▸ **Extract provided**
○ ○ ○ ○ ○ ○ ○

Skip to content

JanMarvin/spaghetti

Repository files navigation

spaghetti

R-CMD-check Codecov test coverage spaghetti status badge

Bidirectional translator between Excel user-facing formulas (as seen in the formula bar) and the OOXML storage format (as found inside .xlsx XML).

Key features: - Automatic prefix injection (_xlfn., _xlws., _xlpm.) for Excel 365+ functions - Spill operator (#) and implicit intersection (@) translation - LAMBDA and LET parameter scoping with _xlpm. prefixes - Localised formula support (translate between languages) - Vectorized — works with single formulas or character vectors - Formula linting with spelling suggestions for typos

Why does this exist?

When you write a formula with openxlsx2::wb_add_formula(), the string goes directly into the XML. Excel 365 functions like LAMBDA, XLOOKUP, FILTER, or SEQUENCE need namespace prefixes in storage that you never type in the formula bar:

You type XML must contain
=SEQUENCE(10) =_xlfn.SEQUENCE(10)
=FILTER(A1:A10, B1:B10>5) =_xlfn._xlws.FILTER(A1:A10, B1:B10>5)
=LAMBDA(x, x * 2) =_xlfn.LAMBDA(_xlpm.x, _xlpm.x * 2)

○ ○ ○ ○ ○ ○ ○

Data for locating words and elements:
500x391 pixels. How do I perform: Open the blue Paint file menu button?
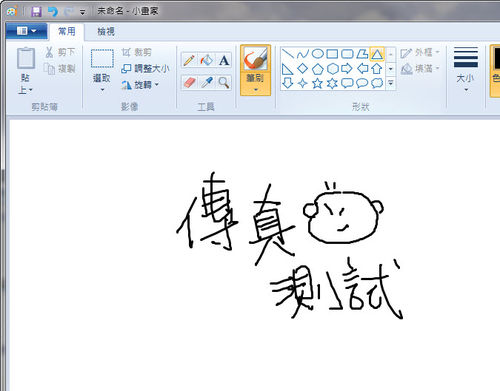(x=26, y=31)
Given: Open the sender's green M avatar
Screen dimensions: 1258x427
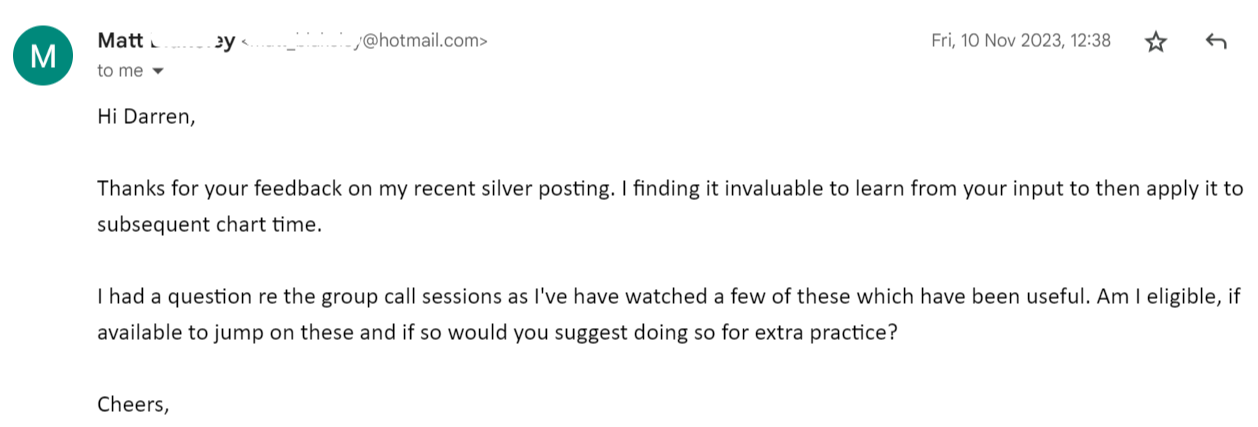Looking at the screenshot, I should click(43, 55).
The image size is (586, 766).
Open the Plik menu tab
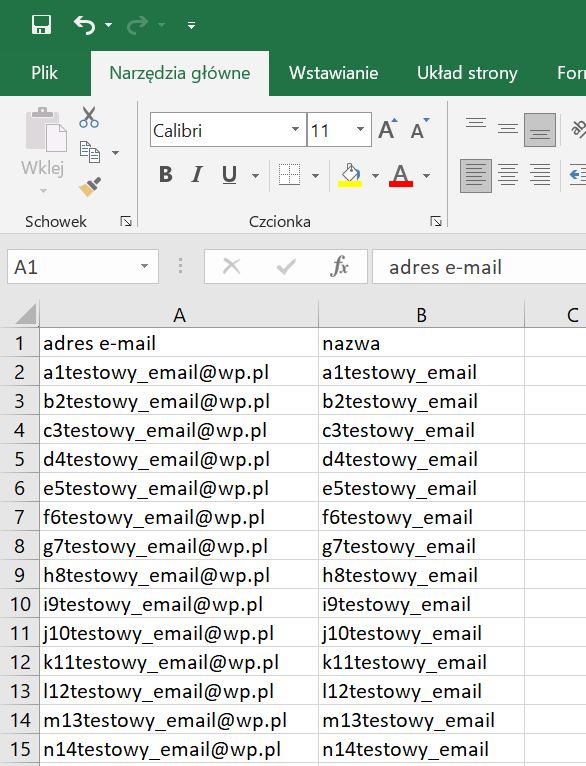pos(44,73)
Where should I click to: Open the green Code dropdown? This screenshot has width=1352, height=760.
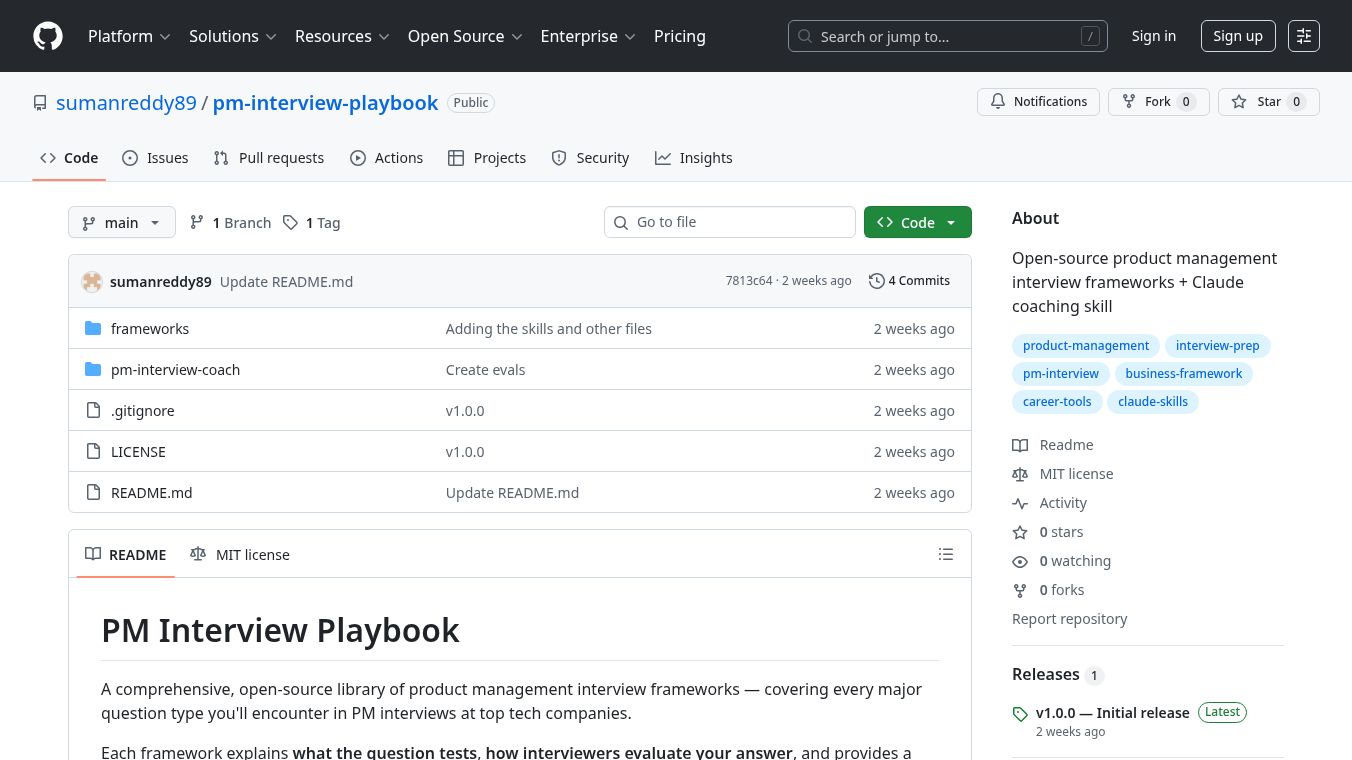click(x=917, y=222)
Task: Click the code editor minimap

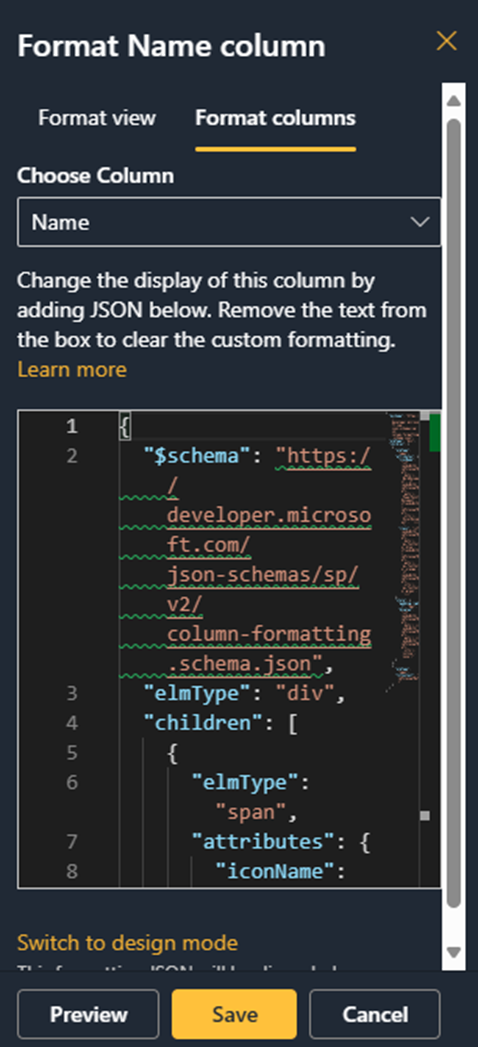Action: coord(405,548)
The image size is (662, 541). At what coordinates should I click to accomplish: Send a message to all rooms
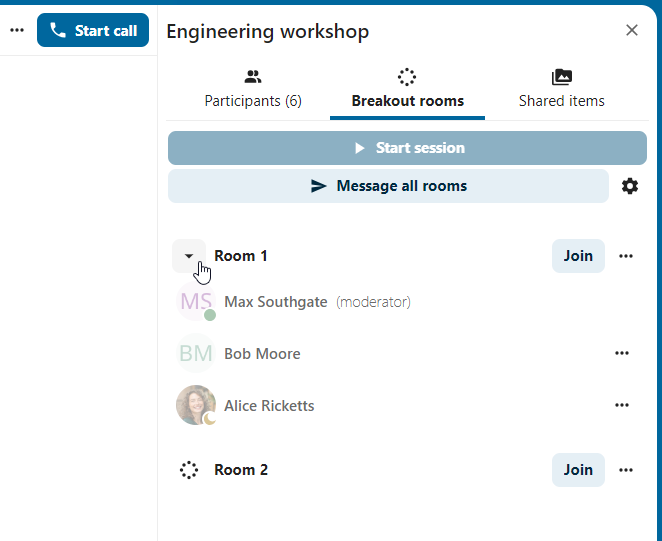388,186

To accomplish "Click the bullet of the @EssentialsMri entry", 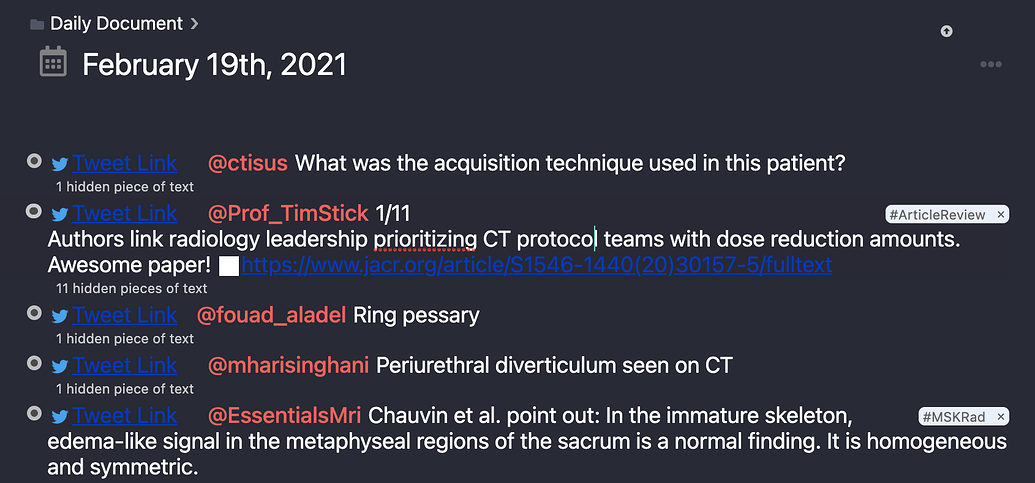I will pos(34,414).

○ ○ ○ ○ ○ ○ ○

▸ **Stated problem 1**
Which three prefixes does the spaghetti README say are injected automatically for Excel 365+ functions?
▸ **Stated problem 2**
Continue the spaghetti README from the last row of its formula table.

▸ **Expected answer 1**
_xlfn., _xlws., and _xlpm.

▸ **Expected answer 2**
=SUM(A1#) =SUM(_xlfn.ANCHORARRAY(A1))

Without the prefixes the formula opens as #NAME? in Excel. spaghetti handles the translation so you don’t have to remember the rules.

Installation

Via remotes:

# install.packages("remotes")
remotes::install_github("JanMarvin/spaghetti")

Via r-universe:

install.packages('spaghetti', repos = c('https://janmarvin.r-universe.dev', 'https://cloud.r-project.org'))

Quick start

library(spaghetti)

# Single formula
to_xml("=SEQUENCE(10)")
#> [1] "=_xlfn.SEQUENCE(10)"

# Vector of formulas - same function!
to_xml(c(
  "=SEQUENCE(10)",
  "=FILTER(A1:A10, B1:B10 > 5)",
  "=SUM(A1#)"
))
#> [1] "=_xlfn.SEQUENCE(10)"                    
#> [2] "=_xlfn._xlws.FILTER(A1:A10, B1:B10 > 5)"
#> [3] "=SUM(_xlfn.ANCHORARRAY(A1))"

# Round-trip with localisation
from_xml("=_xlfn.SEQUENCE(10)", locale = "de")
#> [1] "=SEQUENZ(10)"

Usage with openxlsx2

Example 1 — Dynamic array formulas (SEQUENCE, UNIQUE, XLOOKUP)

The most common pain point: Excel 365 functions that return spilled arrays. Write them in plain formula-bar syntax; to_xml() adds the required prefixes before handing off to openxlsx2. Works with both single formulas and vectors.

library(spaghetti)
library(openxlsx2)

# Some data to work with
products <- data.frame(
  id    = c(3, 1, 2, 1, 3, 2),
  name  = c("Apple", "Banana", "Cherry", "Banana", "Apple", "Cherry"),
  sales = c(120, 85, 200, 95, 110, 175)
)

wb <- wb_workbook() |>
  wb_add_worksheet("Data") |>
  wb_add_data(x = products, dims = "A1")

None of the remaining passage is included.